KEYNOTE SPEAKERS FOR 2009
Conference schedule posted here.
"Using Principles of Prevention Science to Promote Healthy Youth Development:
Implications for Child and Family Policy"
Dr. Jeffrey M. Jenson
Jeffrey
M. Jenson is the Philip
D. and Eleanor G. Winn Professor for Children
and Youth at Risk and
Associate Dean for Research in the Graduate
School of Social Work, University of Denver.

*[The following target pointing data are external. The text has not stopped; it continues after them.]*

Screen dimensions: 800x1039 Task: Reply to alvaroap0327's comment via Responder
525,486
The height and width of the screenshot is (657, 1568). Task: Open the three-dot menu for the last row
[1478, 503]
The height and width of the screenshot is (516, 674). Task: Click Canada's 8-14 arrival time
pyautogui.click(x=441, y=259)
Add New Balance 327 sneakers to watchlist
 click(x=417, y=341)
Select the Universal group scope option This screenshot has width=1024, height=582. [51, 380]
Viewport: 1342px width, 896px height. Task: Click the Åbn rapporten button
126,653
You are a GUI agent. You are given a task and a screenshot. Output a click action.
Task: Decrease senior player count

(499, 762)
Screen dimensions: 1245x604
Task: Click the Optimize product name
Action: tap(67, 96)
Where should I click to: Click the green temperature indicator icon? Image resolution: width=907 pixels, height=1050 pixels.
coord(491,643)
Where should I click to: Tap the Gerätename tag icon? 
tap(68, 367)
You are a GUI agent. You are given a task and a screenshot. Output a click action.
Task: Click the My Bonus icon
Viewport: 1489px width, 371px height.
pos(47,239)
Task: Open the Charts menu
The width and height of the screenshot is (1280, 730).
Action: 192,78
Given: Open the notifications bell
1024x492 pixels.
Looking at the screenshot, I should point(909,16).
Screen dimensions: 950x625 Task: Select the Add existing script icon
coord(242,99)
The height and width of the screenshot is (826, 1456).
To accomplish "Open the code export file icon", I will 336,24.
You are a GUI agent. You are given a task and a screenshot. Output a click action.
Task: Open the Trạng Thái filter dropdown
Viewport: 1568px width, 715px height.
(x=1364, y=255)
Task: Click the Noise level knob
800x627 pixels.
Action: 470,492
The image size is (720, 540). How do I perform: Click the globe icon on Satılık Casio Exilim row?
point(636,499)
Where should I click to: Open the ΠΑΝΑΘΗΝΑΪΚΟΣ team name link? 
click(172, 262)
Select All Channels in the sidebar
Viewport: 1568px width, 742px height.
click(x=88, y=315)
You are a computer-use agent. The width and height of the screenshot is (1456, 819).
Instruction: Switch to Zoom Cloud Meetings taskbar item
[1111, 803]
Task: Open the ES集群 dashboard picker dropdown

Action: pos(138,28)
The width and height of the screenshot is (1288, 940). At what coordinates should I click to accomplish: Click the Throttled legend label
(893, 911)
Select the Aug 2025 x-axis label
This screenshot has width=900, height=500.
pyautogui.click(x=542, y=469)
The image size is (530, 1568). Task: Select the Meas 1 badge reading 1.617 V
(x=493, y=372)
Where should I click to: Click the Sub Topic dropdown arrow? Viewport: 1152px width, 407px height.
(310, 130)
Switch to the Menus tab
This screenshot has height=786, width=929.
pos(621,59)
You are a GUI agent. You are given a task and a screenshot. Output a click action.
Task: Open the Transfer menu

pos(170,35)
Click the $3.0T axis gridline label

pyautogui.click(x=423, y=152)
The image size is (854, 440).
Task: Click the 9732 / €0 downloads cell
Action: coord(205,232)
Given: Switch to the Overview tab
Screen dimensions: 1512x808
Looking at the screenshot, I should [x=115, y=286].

Professor Jenson's teaching and research
interests focus on the etiology, prevention, and
treatment of childhood and adolescent
aggression, juvenile delinquency, and substance
abuse. He has published three books and numerous
articles on the topic of adolescent problem
behavior. Jenson’s book, Social policy
for children and youth: A risk and resilience
perspective (with Mark Fraser), was the
2008 recipient of the Society for Research on
Adolescence Social Policy Award for Best Edited
Book. Jenson is currently principal investigator
of the
Empowering
Disadvantaged and High-Risk Youth Project,
an
investigation aimed at improving academic and
behavioral outcomes among youth residing in
three Denver public housing communities. He was
recently principal investigator of the Youth
Matters Denver Public Schools Prevention
Project, a group-randomized trial assessing the
effects of a structured curriculum on aggression
and bullying among elementary school students in
28 Denver public schools. Jenson received the
University of Denver Distinguished Scholar Award
in 2003 and the University Lecturer Award in
2007. He received the Aaron Rosen Lecture Award
from the Society for Social Work and Research in
2009.
"The Torturous Road from Adoption Research to Policy"
Dr. Harold D. Grotevant

Harold D. Grotevant, Ph.D., holds the Rudd Family Foundation Chair in Psychology at the University of Massachusetts Amherst, where he recently moved after completing 18 years at the University of Minnesota. His research focuses on relationships in adoptive families, and on identity development in adolescents and young adults. His work has resulted in over 100 articles published in professional journals as well as several books, including Openness in Adoption: Exploring Family Connections (with Ruth McRoy, Sage Publications, 1998). He is a Fellow of the American Psychological Association and the National Council on Family Relations; Senior Research Fellow of the Evan B. Donaldson Adoption Institute; former Board President of Adoptive Families of America; and recipient of research, teaching, and educational leadership awards from the University of Minnesota. He directs the Minnesota / Texas Adoption Research Project, which focuses on relationships in adoptive families and contact between adoptive and birth family members. This longitudinal study, begun with Dr. Ruth McRoy (University of Texas at Austin) in the mid- 1980s, has followed the children into young adulthood.